**Excerpt:**

◇ ◇ ◇

Many thanks in advance :-)
Sunita
Hi Sunita,
The version of pgprof that you’re using only recognizes Cuda 9.2, 10.0, and 10.1 drivers, so doesn’t recognize the “-ta=9.1” flag.
pgprof-Error-Switch -ta with unknown keyword 9.1
-ta=9.2|cuda9.2|10.0|cuda10.0|10.1|cuda10.1
Though the “-ta” flag shouldn’t be needed on most cases, so try running without this flag.
If you’re still not able to get a profile, you may need to use the nvprof that comes with CUDA 9.1 or update your CUDA Driver.
Hope this helps,
Mat
Thanks very much Mat!
So removing pgprof and -ta and replacing with nvprof worked! :-) I got the text output of the code!!
so I shouldn’t use pgprof at all or is there something that needs fixing or update the CUDA driver to the latest and try again?
Thanks again!
Sunita
so I shouldn’t use pgprof at all or is there something that needs fixing or update the CUDA driver to the latest and try again?
CUDA 9.1 is getting a bit old so if you can, you probably want to update your CUDA driver to a more current version.
In PGI 19.3 we stopped shipping CUDA 9.1 with the compilers, hence needed to remove the “-ta=9.1” option. If you can’t update your driver, you can try setting the environment variable “CUDA_HOME” to a local CUDA 9.1 Toolkit installation, in which case, pgprof should be able to find it.

◇ ◇ ◇

**Exercise instructions:**
1. Answer these questions from the pgprof thread:
(a) Which CUDA driver versions does the pgprof version in use recognize?
(b) What tool was used in place of pgprof to get the text output of the code?
(c) In which PGI release did CUDA 9.1 stop shipping with the compilers?
2. Duplicate a passage of the pgprof thread word for word. Begin at the words "pgprof-Error-Switch -ta with" and stop after "Thanks again!".
3. Write the next part of the pgprof thread, picking up after its final sentence.
The saved entries that come next play no part in this work.

[Saved entries]
◇ ◇ ◇

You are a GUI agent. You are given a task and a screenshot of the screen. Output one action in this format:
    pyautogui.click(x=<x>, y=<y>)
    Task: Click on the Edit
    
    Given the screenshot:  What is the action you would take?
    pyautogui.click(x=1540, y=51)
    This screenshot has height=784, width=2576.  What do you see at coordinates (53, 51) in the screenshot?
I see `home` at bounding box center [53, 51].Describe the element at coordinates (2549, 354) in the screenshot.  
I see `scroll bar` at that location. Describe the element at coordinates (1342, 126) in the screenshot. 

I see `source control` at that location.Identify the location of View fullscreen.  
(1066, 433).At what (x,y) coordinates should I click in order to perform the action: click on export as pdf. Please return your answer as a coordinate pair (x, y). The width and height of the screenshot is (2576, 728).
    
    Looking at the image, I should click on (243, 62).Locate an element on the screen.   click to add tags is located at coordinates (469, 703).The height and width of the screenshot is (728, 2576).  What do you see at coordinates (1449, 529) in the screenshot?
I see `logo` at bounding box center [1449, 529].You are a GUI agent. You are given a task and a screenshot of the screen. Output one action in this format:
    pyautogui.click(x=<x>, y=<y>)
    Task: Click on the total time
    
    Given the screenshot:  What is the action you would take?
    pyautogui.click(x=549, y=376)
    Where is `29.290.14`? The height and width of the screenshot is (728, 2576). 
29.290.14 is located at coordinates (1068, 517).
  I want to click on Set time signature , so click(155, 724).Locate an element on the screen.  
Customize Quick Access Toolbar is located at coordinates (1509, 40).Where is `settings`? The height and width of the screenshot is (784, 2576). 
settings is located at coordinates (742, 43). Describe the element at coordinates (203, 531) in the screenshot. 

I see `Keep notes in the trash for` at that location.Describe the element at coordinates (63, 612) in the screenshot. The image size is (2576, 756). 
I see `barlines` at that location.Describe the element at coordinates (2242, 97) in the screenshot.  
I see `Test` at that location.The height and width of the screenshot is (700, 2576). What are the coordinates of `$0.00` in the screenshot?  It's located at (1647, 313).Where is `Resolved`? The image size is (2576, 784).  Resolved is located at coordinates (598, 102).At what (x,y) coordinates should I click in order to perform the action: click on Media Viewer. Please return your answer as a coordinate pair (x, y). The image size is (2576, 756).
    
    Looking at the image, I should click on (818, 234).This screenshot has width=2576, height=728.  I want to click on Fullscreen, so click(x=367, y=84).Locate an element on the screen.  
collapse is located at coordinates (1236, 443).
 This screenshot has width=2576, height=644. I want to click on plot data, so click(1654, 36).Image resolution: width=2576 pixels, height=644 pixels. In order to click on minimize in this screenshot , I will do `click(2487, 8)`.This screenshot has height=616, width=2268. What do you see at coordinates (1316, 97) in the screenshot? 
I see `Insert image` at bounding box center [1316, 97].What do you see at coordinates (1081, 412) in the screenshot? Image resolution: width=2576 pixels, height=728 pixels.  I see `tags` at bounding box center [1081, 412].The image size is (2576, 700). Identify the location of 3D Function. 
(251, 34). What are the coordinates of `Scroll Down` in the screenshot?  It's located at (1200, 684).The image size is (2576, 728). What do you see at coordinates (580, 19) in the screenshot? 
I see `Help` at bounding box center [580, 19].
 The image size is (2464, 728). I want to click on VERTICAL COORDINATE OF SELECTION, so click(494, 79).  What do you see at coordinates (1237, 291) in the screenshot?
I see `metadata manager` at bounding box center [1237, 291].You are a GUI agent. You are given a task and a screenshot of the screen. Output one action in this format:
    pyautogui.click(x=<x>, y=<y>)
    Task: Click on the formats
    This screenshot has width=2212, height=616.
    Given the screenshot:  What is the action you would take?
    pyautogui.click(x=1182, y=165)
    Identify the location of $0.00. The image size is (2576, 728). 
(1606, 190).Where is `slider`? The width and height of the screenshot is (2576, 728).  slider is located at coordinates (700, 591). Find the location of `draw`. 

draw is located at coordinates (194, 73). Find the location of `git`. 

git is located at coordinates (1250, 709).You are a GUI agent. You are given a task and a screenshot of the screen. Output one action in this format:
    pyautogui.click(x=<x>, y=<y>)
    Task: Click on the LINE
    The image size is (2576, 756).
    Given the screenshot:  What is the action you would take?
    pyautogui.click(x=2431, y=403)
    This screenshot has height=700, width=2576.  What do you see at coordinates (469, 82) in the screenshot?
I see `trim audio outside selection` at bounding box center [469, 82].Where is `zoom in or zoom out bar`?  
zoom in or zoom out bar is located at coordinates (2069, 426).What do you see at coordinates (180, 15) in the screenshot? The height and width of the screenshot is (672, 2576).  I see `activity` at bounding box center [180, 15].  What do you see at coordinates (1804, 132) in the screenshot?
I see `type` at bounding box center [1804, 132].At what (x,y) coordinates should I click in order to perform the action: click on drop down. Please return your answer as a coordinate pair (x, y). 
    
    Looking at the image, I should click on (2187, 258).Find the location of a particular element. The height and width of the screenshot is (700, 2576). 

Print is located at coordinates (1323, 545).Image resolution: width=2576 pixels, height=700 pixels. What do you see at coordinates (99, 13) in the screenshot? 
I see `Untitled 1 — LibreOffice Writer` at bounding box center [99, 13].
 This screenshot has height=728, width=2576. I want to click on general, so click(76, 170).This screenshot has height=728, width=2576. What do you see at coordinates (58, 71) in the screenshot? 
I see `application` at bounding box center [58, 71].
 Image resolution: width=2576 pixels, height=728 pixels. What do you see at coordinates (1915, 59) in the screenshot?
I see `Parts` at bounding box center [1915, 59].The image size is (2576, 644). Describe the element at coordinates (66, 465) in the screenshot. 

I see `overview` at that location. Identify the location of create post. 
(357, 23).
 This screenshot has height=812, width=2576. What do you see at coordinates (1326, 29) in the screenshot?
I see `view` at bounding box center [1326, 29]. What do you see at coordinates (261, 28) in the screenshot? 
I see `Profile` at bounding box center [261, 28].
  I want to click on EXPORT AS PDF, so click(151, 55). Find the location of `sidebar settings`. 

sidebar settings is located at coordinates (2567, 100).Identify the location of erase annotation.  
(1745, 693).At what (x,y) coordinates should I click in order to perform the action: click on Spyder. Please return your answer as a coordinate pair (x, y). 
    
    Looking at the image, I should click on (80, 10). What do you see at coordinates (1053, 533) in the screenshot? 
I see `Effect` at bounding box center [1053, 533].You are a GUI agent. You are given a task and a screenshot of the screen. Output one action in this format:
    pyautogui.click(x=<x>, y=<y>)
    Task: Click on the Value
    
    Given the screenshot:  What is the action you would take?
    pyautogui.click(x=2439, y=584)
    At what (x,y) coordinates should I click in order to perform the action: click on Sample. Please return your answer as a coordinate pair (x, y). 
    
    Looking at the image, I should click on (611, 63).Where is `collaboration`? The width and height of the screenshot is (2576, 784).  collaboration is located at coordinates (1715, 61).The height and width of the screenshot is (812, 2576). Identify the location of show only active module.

◇ ◇ ◇

**Expected responses:**
1.
(a) CUDA 9.2, 10.0, and 10.1.
(b) nvprof.
(c) PGI 19.3.

2.
pgprof-Error-Switch -ta with unknown keyword 9.1
-ta=9.2|cuda9.2|10.0|cuda10.0|10.1|cuda10.1
Though the “-ta” flag shouldn’t be needed on most cases, so try running without this flag.
If you’re still not able to get a profile, you may need to use the nvprof that comes with CUDA 9.1 or update your CUDA Driver.
Hope this helps,
Mat
Thanks very much Mat!
So removing pgprof and -ta and replacing with nvprof worked! :-) I got the text output of the code!!
so I shouldn’t use pgprof at all or is there something that needs fixing or update the CUDA driver to the latest and try again?
Thanks again!

3.
Though, it might be easier to use NVProf instead. PGPROF and NVPROF are really the same thing, just at different versions and PGPROF will enable CPU and OpenACC profiling by default. With NVPROF you need to enable these options via a command line flag.
-Mat
Awesome thanks Mat! The forum doesn’t notify me of replies, so I didn’t see this just yet… thanks a lot! I will let the admins know of this as well. It should work.
Best,
Sunita
Thanks a lot, this seems to solve my problem I had when running pgprof with CUDA 10.2 (with the compatibility package) and a old driver (410.79) !! I have no idea whether this compatilibity package also allows to profile and debug, so this post was really helpful …
Otherwise, this -ta knob unfortunately does not seem to appear in “pgprof -h”.